Aufgabe 1: Nenne jede Zeile der Datensätze, in der das Wort „icon“ vorkommt.
======== Textausschnitt ========
Kultursalon der Rheinischen Post Der diskrete Luxus der Bauhaus-Häuser

Krefeld · 30 Gäste des RP-Kultursalons aus Düsseldorf blickten in den Krefelder Häusern Esters und Lange ins Privatleben der einstigen Besitzer.

 Einige Teilnehmer des RP-Kultursalons aus Düsseldorf vor den Häusern Esters und Lange.

Einige Teilnehmer des RP-Kultursalons aus Düsseldorf vor den Häusern Esters und Lange.
======== Erfasste Daten ========
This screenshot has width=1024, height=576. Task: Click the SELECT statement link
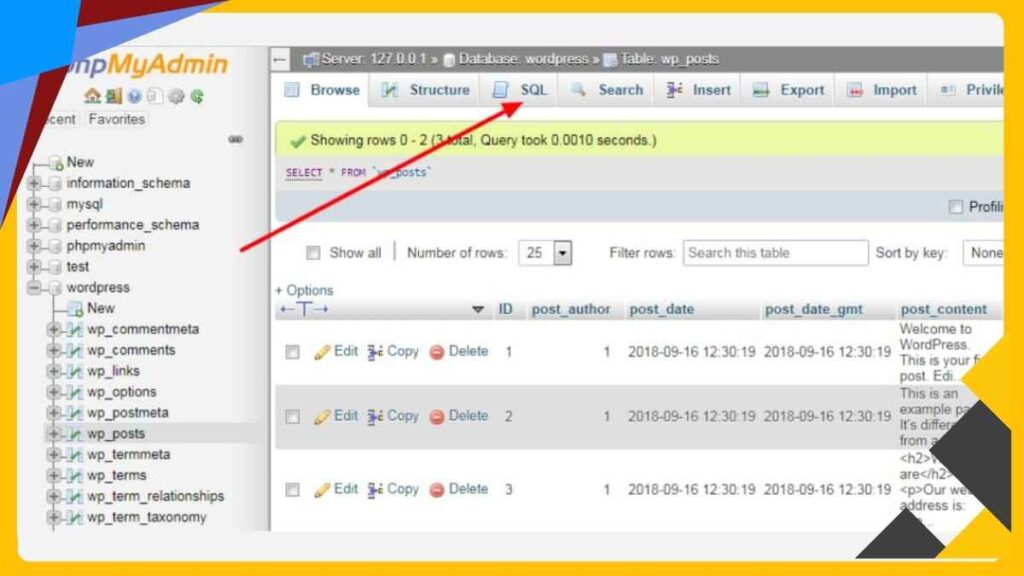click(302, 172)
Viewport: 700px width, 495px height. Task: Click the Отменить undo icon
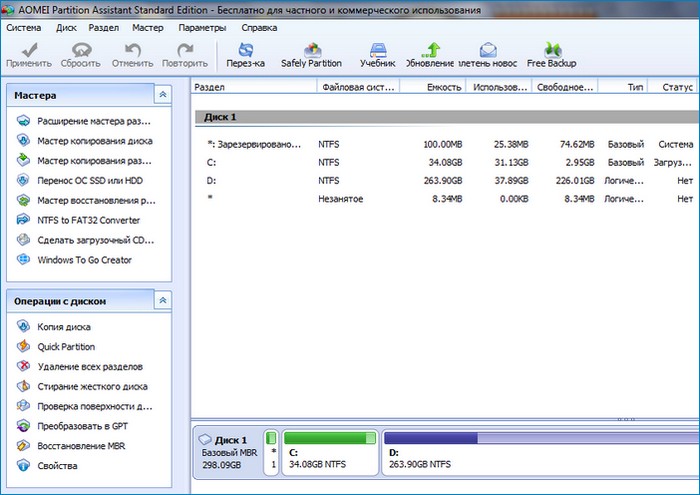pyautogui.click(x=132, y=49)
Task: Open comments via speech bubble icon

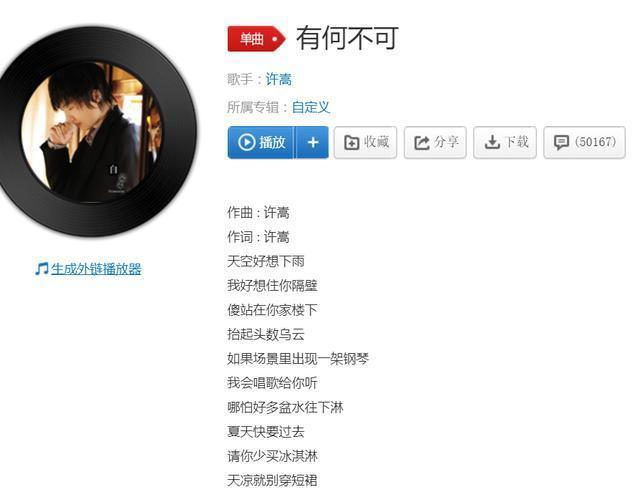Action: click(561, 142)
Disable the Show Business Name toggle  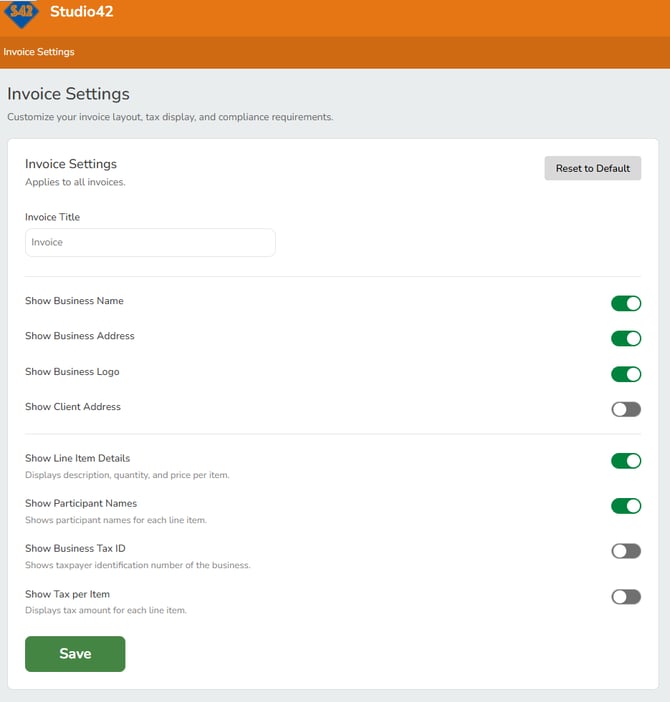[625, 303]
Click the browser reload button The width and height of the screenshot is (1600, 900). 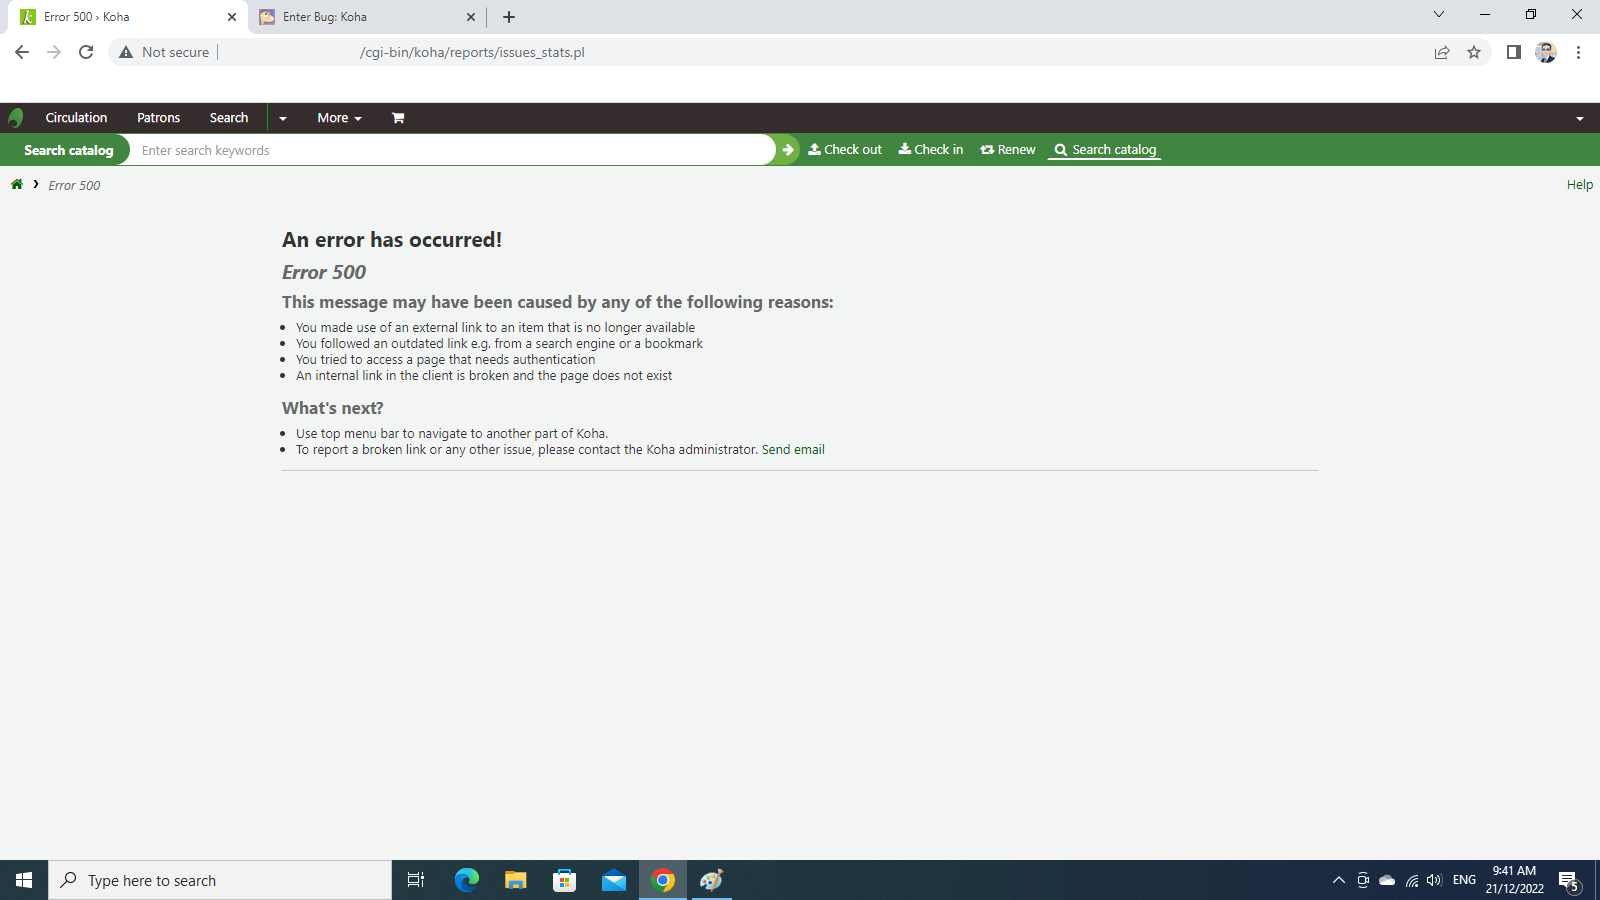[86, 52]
========
Aufgabe 2: Wie viele Gäste des RP-Kultursalons waren laut dem Textausschnitt in den Krefelder Häusern Esters und Lange?

Schriftliche Antwort 1:
Viewport: 700px width, 495px height. Task: Click the Отменить undo icon
Task: Open comments via speech bubble icon

Schriftliche Antwort 2: Es waren 30 Gäste.